### Data provided
○ ○ ○ ○ ○

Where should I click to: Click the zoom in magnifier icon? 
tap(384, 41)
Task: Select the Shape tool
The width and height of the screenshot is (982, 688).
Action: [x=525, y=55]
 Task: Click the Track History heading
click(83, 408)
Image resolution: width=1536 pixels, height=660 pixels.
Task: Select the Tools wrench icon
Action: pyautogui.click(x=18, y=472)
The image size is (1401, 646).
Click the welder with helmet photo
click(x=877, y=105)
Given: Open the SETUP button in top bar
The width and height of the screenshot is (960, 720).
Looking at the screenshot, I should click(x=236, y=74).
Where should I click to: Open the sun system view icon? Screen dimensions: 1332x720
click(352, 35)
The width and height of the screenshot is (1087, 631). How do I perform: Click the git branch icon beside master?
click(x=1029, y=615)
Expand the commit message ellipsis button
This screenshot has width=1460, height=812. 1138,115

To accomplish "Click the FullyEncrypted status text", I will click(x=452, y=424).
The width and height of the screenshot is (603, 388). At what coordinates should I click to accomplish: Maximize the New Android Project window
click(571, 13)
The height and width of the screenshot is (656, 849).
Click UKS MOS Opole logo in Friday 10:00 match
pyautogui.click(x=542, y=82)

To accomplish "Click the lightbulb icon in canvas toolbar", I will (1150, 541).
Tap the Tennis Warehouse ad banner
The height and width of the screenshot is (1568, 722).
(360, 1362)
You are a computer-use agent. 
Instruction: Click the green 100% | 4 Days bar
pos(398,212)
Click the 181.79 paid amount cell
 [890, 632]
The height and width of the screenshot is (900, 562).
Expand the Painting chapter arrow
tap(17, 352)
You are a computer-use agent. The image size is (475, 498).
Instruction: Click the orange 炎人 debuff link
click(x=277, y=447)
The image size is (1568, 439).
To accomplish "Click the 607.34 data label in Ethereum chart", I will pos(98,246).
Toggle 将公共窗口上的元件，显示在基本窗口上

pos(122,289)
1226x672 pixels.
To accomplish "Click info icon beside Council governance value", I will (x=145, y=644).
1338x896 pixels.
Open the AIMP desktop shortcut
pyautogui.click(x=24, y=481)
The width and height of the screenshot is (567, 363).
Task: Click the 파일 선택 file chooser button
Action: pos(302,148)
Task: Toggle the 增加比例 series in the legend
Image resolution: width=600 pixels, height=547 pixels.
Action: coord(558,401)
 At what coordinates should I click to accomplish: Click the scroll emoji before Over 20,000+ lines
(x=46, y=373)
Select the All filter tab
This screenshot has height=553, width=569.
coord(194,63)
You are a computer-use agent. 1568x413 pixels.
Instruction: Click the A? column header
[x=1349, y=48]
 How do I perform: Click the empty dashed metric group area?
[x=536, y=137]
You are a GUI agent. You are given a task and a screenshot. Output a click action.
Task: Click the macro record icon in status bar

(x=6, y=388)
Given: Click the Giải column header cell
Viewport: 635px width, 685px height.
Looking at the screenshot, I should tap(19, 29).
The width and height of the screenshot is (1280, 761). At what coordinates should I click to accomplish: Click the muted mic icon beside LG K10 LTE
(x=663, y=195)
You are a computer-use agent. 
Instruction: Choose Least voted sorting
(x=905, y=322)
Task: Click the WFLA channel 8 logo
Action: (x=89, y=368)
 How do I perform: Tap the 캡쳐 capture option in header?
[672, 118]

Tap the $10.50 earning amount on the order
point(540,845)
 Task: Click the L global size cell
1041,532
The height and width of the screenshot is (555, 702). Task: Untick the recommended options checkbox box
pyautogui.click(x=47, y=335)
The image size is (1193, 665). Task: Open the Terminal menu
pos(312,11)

○ ○ ○ ○ ○

### Set problem
Output the lines as a numbered list, omitting blank lines, beginning with the line that contains "The height and width of the screenshot is (555, 702)." and continuing through the end of the lines.

### Task output
1. The height and width of the screenshot is (555, 702). Task: Untick the recommended options checkbox box
2. pyautogui.click(x=47, y=335)
3. The image size is (1193, 665). Task: Open the Terminal menu
4. pos(312,11)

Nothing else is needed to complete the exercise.